At the DC offices of the HSCA: “…He realized of course, that Bea Sondergard was one of the anonymous, self-effacing, and ruthlessly efficient people, almost always women, almost always in their middle years, who hold the fabric of modern civilization together by sheer force of will. There must be at least one in every organization, and in ordre to have any sensible interaction with bureaucracy, the first step is to find out who she is. Bea Sondergard was the one in Crane’s outfit.”

“…He observed as much to Crane, who chuckled, ‘Those are congressional staff, not human beings. Congressional staff have the worst working conditions and longest hours of anybody in the country. The whole place is one huge sweatshop. The laws of this great nation are written by twenty-five-year-olds in the last stages of exhaustion, breathing the farts of their neighbors. That’s why the government works so well.’”
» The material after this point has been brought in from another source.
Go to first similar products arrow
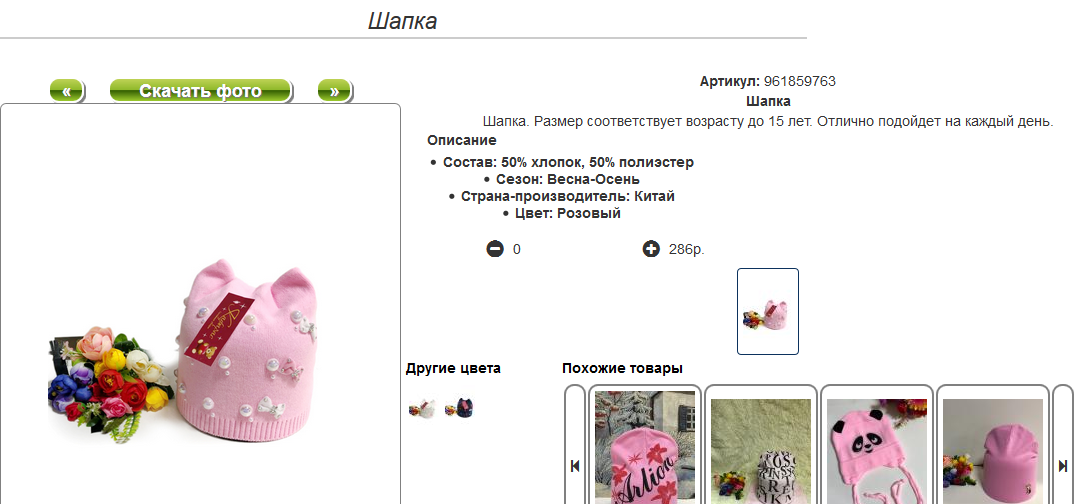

“…This Kennedy thing is a can of worms, with no real political payoff for anyone. The House leadership launched into it very reluctantly….My own theory was that it was a payoff to the black caucus in an election year. Launching a King investigation is something they can sell at home, and its kind of hard for the House Democrat leadership to buck something having to do with King. One you’re looking into King, Kennedy kind of follows. Plus the stuff about federal agencies not being forthcoming with Warren, the stuff that’s turning up in the Church Committee’s work. And the assassination nuts keep yawpling at their heels. A lot of people believe it and it has to be answered. O’Neil’s the key player, of course, and he hates this kind of thing, and consented very reluctantly. Warren is gospel with Tip. The old ‘protecting the family business.’”

Henry “Hank” Dobbs (D. Conn.): “…One assumption some people have is that the mystery behind JFK is a Dallas mystery. Oswald’s life there. Ruby and the cops. What really happened in the half hour or so after the first shots. George (Rep. Henry Gonzales) is connected to the people who run Dallas, and to the extent that the investigation might affect them, especially in a negative way, George has got to be on top of it. Does that make sense?”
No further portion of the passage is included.